Wieses Blamage beim Viertligisten

AU WEIA! Tim Wiese erlebte gestern mit Hoffenheim das totale Pokal-Desaster.

BERLIN. Totale Blamage für Tim Wiese und seinen neuen Club 1899 Hoffenheim: Der ehemalige Torwart des SV Werder Bremen ging gestern im Erstrunden-Spiel des DFB-Pokals mit seinem Bundesligisten beim Regionalligisten Berliner AK 07 gleich mit 0:4 (0:3) unter.

Tim Wiese half beim vierten Gegentor durch einen total missratenen Abstoß kräftig mit. Keine Frage: Dieses denkwürdige, historische Spiel hätte mehr als die nur 1 468 Zuschauer im Oststadion verdient. Schlimmer als die Niederlage selbst war die Art und Weise des Zustandekommens. Die Mannschaft von Trainer Markus Babbel ließ sich förmlich an die Wand spielen.

Gerade einmal 120 Sekunden waren gespielt, da prallte der Ball von der Latte ins Tor der hochkarätig besetzten Hoffenheimer. Mit einem Drehschuss von der Strafraumgrenze hatte Metin Cakmak den einige Schritte vor seinem Kasten lauernden Wiese überwunden.

Von den lethargischen Hoffenheimern war trotz vier Neuzugängen in der Startformation nichts zu sehen: keine Kombinationen, kein Zweikampfverhalten, gar nichts.
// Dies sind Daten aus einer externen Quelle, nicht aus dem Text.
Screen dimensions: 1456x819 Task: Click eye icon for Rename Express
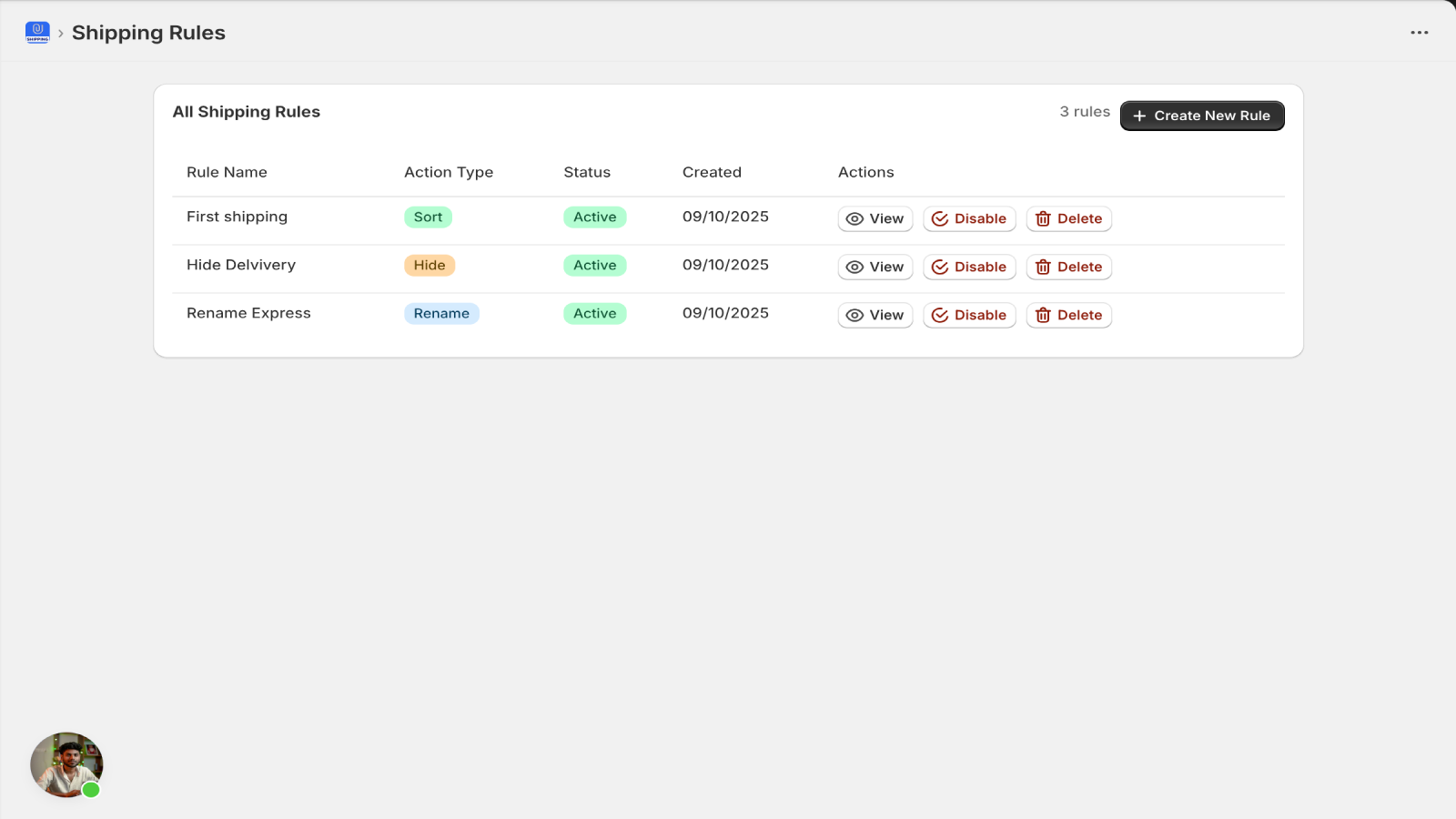pos(854,315)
Bei einem Kopfball von Kevin Kruschke konnten sich die Bundesliga-Profis, die sich dieses Prädikat am Samstag nicht im Ansatz verdienten, bei ihrem Keeper bedanken, der den Ball noch abwehrte.

Dann aber hatte Wiese keine Chance: Justin Gerlach lief – allerdings aus Abseitsposition – mit dem Ball auf ihn zu und schob die Kugel ins Tor.

Mit Hacke, Spitze, eins, zwei, drei demütigte der Berliner Pokalsieger danach die Profis. Das Toreschießen und Kämpfen vergaßen die Hausherren dabei aber nicht. Kurz vor der Pause kullerte der Ball zum dritten Treffer über die Linie, nachdem Wiese den Schuss von Kruschke nur noch berühren konnte.

Fünf Minuten nach dem Wiederanpfiff dann legte Kapitän Wiese seinem mit einem verunglückten Abstoß Cakmak den Ball vor die Füße, der sich nicht lange zu seinem zweiten Tor bitten ließ – 4:0!

Trainer Markus Babbel hielt sich die Augen zu, die Fans skandierten „Auf Wiedersehen“ – das werden die Hoffenheimer und ganz Fußball-Deutschland so schnell nicht vergessen.